# RocketRAID 2680 - will the FreeBSD 7 driver work on 8?



## ghell (Feb 10, 2010)

I have a HighPoint RocketRaid 2680 RAID card currently running FreeNAS, based on FreeBSD 7.2.

I want to migrate that NAS box to FreeBSD 8 but there is no FreeBSD 8 driver listed for the card. This is the only thing holding my back.
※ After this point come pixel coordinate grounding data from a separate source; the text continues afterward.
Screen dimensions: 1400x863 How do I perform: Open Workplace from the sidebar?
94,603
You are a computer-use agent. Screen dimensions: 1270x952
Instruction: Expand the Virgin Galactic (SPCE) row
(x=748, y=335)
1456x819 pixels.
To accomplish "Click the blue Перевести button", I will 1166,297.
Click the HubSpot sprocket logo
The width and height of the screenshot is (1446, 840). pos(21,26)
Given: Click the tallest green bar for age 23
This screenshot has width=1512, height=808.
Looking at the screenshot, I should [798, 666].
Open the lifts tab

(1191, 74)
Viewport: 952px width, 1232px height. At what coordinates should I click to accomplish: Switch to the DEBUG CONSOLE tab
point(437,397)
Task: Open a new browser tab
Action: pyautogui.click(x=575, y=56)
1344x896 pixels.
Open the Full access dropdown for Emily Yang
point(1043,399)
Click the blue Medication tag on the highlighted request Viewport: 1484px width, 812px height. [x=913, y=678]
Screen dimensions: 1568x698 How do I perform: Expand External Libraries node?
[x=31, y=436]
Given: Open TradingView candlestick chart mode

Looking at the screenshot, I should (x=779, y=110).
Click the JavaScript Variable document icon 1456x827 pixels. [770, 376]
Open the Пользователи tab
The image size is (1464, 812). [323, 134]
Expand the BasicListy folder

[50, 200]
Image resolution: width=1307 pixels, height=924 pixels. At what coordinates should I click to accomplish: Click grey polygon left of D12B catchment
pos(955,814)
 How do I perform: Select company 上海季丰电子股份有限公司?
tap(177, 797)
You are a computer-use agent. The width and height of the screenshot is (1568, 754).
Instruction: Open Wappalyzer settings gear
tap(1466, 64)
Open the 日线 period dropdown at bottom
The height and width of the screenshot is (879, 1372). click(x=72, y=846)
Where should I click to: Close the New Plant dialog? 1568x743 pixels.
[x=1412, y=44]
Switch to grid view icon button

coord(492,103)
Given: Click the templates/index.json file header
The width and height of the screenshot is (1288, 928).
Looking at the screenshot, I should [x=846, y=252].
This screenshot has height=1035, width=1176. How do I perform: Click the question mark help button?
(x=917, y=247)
Will the FreeBSD 7.0 driver work or is there some other way of getting it working?


----------



## phoenix (Feb 10, 2010)

No, binary kernel modules will only work with the kernel version they are compiled for.  Sometimes, you can get away with using binary drivers from different minor releases (a 7.0 module on a 7.2 kernel).


----------



## ghell (Feb 10, 2010)

I tried it in a VM and this is what I got from the 7.0 driver in 8.0:


```
messages:Feb 10 22:50:16  kernel: module_register_init: MOD_LOAD (pci/rr2680, 0xffffffff805a92e0, 0xffffffff80e51f20) error 22
messages:Feb 10 22:50:16  kernel: rr2680: RocketRAID 268x controller driver v1.0.08.1222 (Dec 22 2008 14:08:40)
messages:Feb 10 22:50:16  kernel: lpt0: Interrupt-driven port
messages:Feb 10 22:50:16  kernel: rr2680: no controller detected.
```

Is it worth trying at least?


----------



## giannidoe (Feb 22, 2010)

I purchased a RocketRAID 2680 for usage on a FreeBSD 8.0 system without first checking if there were drivers available 
I contacted Highpoint on Jan 21st and they said the drivers should be available "in the next month or so" so I'm hoping they will be released soon.


----------



## Rybario (Jun 18, 2013)

There are driver sources for FreeBSD available on highpoint-tech.com site: rr268x-freebsd-src-v1.0.08.1222.tgz.
It can be compiled as a part of kernel, or as a kernel-loadable module (instruction can be found in the README file, as usual).

And it looks like no any problems to compile the driver module for any FreeBSD version. Unfortunately, I have no any FreeBSD box with HPT RR-2680 card soldered to test how it works right now.


----------